# Aries: An LSI Macro-Block for DSP Applications   # 6.Adder Blocks of the Aries Architecture

The algorithm in Aries requires that four numbers corresponding to the partial sums of bitplanes be added in one cycle. This operation can be summarized as: (6.1)

The multiplication with a power of two represents a shift-left operation. Symbolically this can be expressed like in Figure 6.1.  Figure 6.1: Symbolical representation of the shift-add operation used in Aries.

As no general building blocks for the addition of four binary numbers exist readily, this operation must be broken down into a simpler form so that it can be calculated with the basic CMOS building blocks. For the addition of more than two binary numbers (multi operarand addition), two different structures are commonly used :  Figure 6.2 shows the basic structure of a multi operand adder array which is constructed with carry propagate adders. This is called carry propagate because the carry from each adder is propagated directly to its neighbour. Only the sums of the adders within a row are passed to the next stage. The carries of all stages are evaluated with additional adders. The main disadvantage of this is the heavily serial nature of the operation. A worst case vector may cause the final result to be delayed more than m*n adder delays in an m x n adder array. A detailed analysis of the carry-ripple effect that causes this problem will be given in Section 6.1.2.

The carry output bit of a FA is by one order more significant than the sum output bit of the same adder. This is the reason why the carry is propagated in the carry propagate structure. It can be done differently though: In the carry save structure, the carry is saved, it is passed diagonally of the adder that is left to the adder that gets the sum output. This scheme is illustrated in Figure 6.3.  Notice that the last stage in the figure is in fact another carry propagate adder. The carries are saved until the last operation, which leaves two vectors; one consisting of the sum and the other of the carries of the previous operations. Needless to say, these two numbers have to be added. If the simple carry propagate adder is used as the last step the worst case delay will be m+n for an adder array of the dimensions m*n. This can even be enhanced if a faster adder is used as the final adder.  The most basic addition block that is used is the half adder. The half adder has only two 1-bit inputs, A and B, whose Sum can be calculated by a simple XOR operation. The Sum output is sufficient to express the sum of two 1-bit numbers for three out of four possible inputs. The sum of A=1 and B=1 can not be expressed by a single bit and a result with a higher significance than the Sum is required.
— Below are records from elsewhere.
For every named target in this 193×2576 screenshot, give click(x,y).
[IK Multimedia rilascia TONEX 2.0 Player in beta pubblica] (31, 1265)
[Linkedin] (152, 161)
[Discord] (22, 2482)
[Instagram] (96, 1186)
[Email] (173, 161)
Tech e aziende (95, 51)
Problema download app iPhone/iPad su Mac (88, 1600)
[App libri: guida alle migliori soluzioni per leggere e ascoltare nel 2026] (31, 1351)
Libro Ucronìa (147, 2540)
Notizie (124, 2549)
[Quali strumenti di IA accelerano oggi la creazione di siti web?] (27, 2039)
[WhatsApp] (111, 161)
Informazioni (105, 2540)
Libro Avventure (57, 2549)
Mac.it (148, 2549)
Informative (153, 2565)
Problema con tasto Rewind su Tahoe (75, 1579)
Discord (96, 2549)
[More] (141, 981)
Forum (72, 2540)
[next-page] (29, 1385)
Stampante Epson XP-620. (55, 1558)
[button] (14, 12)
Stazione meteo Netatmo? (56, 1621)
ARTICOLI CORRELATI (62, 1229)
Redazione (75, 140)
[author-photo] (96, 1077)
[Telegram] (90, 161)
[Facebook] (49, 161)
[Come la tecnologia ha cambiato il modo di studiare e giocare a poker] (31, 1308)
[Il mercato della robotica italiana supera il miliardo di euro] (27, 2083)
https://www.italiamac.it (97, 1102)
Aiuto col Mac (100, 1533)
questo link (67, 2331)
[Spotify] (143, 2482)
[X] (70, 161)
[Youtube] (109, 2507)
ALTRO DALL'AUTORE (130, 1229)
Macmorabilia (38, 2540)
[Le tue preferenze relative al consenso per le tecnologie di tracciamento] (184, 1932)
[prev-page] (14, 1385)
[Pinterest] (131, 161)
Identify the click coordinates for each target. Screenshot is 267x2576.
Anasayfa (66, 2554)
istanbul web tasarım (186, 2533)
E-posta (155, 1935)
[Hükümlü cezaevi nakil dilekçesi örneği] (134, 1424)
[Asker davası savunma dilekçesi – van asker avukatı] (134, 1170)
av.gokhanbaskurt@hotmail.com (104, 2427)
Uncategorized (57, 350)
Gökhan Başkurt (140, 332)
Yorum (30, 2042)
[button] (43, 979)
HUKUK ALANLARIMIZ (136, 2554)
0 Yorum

This result is known as the Carry-out which states that an overflow has occurred.

The 1-bit FA is an enhanced half adder circuit having an additional Carry-in signal, which enables it to be cascaded with other adders and therefore is commonly used as a basic building block for generic adder arrays. The truth table of the FA is given in Table 6.1. (The truth table of the half adder corresponds to the first four entries in the truth table where Carry-in=0)

Table 6.1:Truth table of 1-bit FA.


Carry-In  A  B    Carry-Out  Sum
0     0  0        0       0
0     0  1        0       1
0     1  0        0       1
0     1  1        1       0
1     0  0        0       1
1     0  1        1       0
1     1  0        1       0
1     1  1        1       1



As the FA is the most widely used structure in a wide range of computationally complex functions, a significant amount of research effort was made on the realization of efficient adder structures. A quick glance to the truth table clearly reveals a classical XOR behaviour. XOR type functions typically have difficult CMOS realizations. A number of different realizations of FA's have been published [4,21,22,23,24] A well known CMOS FA structure was chosen in Aries since this adder is one of the most compact, robust and fast FA alternatives. The detailed design of a high performance FA cell, based on this adder, will be discussed in Section 8.3.2. The schematic of the adder and the transistor dimensions are shown in Figure 6.4.  Figure 6.4: Circuit schematic of the CMOS FA.

Please note that in this implementation, Carry' is used to generate Sum; as a result the Carry signal can be generated before the Sum signal.  A total of n 1-bit FA's can be used to add two n-bit binary numbers (to be more precise n-1 FA's and a half adder, as the first addition would normally not have a Carry-in. This arrangement of FA's, where the Carry-out signal of the FA is connected to the Carry-in signal of the FA that adds the next significant bits, is known as the Ripple Carry Adder. The generic arrangement of the ripple carry adder is given in Figure 6.5.  Figure 6.5: The Ripple Carry Adder.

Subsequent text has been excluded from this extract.